Please provide ideas on agorism and peaceful counter economics

I’m creating this thread as a general discussion for applied agorism. It isn’t necessarily developed, academic thought, but rather peoples experiences and observations for counter economics and going back to original ideas of operating outside arbitrary government decision making and engaging with your community to further individual value.

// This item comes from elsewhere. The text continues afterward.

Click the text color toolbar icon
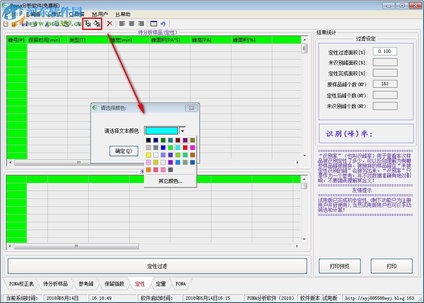424x303 pixels. tap(87, 24)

Some time ago I read about the idea of a gift economy under the idea of “take only what you need, and give what you can.” I’ve been spreading this idea to people as I travel around the world, and there has been success in creating a network based on trust. Just a year or so in to this experiment, we are already noticing agorism as a powerful tool to increase the the total power and value of each new member. For example, we are realizing that there are middle class households in second world countries that have an extra bed in their house. Meanwhile western travelers have useful skills, resources, and education (knowledge of economics, English language skills, access to foreign markets, etc) that they can provide with little cost to themselves.

Traditional, mainstream investment engines are often too complex for us as layman to fully understand and use our money to take power for ourselves. Why would I own stocks in the US stock market if the market valued is controlled by the Feds? Satoshi knew the concerns related to this, just look at the message attached to the first Bitcoin block.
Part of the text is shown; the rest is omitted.